In order that these movements should be properly displayed, it appears necessary that the radicles should grow at their normal rate. If subjected to a high temperature and made to grow rapidly, the tips seem either to lose their sensitiveness, or the upper part to lose the power of bending. So it appears to be if they grow very slowly from not being vigorous, or from being kept at too low a temperature; also when they are forced to germinate in the middle of the winter.

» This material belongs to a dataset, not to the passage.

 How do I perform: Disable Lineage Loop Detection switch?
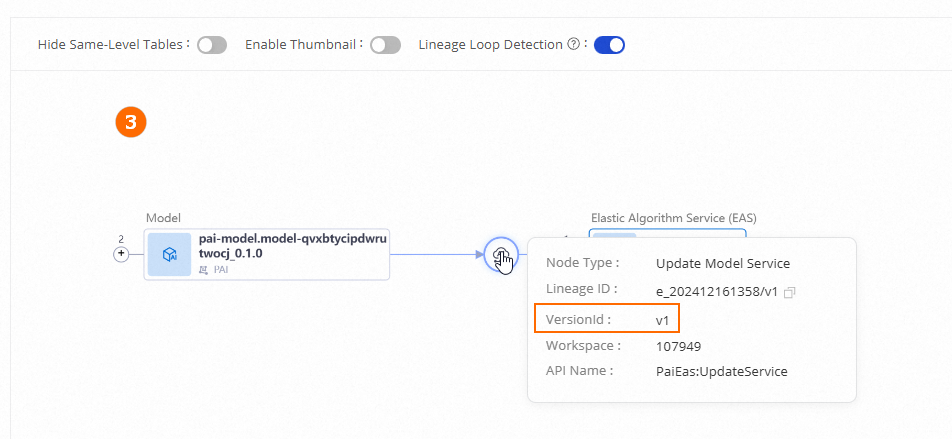pos(609,45)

The curvature of the radicle sometimes occurs within from 6 to 8 hours after the tip has been irritated, and almost always within 24 h., excepting in the case of the massive radicles of Æsculus. The curvature often amounts to a rectangle,—that is, the terminal part bends upwards until the tip, which is but little curved, projects almost horizontally. Occasionally the tip, from the continued irritation of the attached object, continues to bend up until it forms a hook with the point directed towards the zenith, or a loop, or even a spire. After a time the radicle apparently becomes accustomed to the irritation, as occurs in the case of tendrils, for it again grows downwards, although the bit of card or other object may remain attached to the tip. It is evident that a small object attached to the free point of a vertically suspended radicle can offer no mechanical resistance to its growth as a whole, for the object is carried downwards as the radicle elongates, or upwards as the radicle curves upwards. Nor can the growth of the tip itself be mechanically checked by an object attached to it by gum-water, which remains all the time perfectly soft. The weight of the object, though quite insignificant, is opposed to the upward curvature. We may therefore conclude that it is the irritation due to contact which excites the movement. The contact, however, must be prolonged, for the tips of 15 radicles were rubbed for a short time, and this did not cause them to bend. Here then we have a case of specialised sensibility, like that of the glands of Drosera; for these are exquisitely sensitive to the slightest pressure if prolonged, but not to two or three rough touches.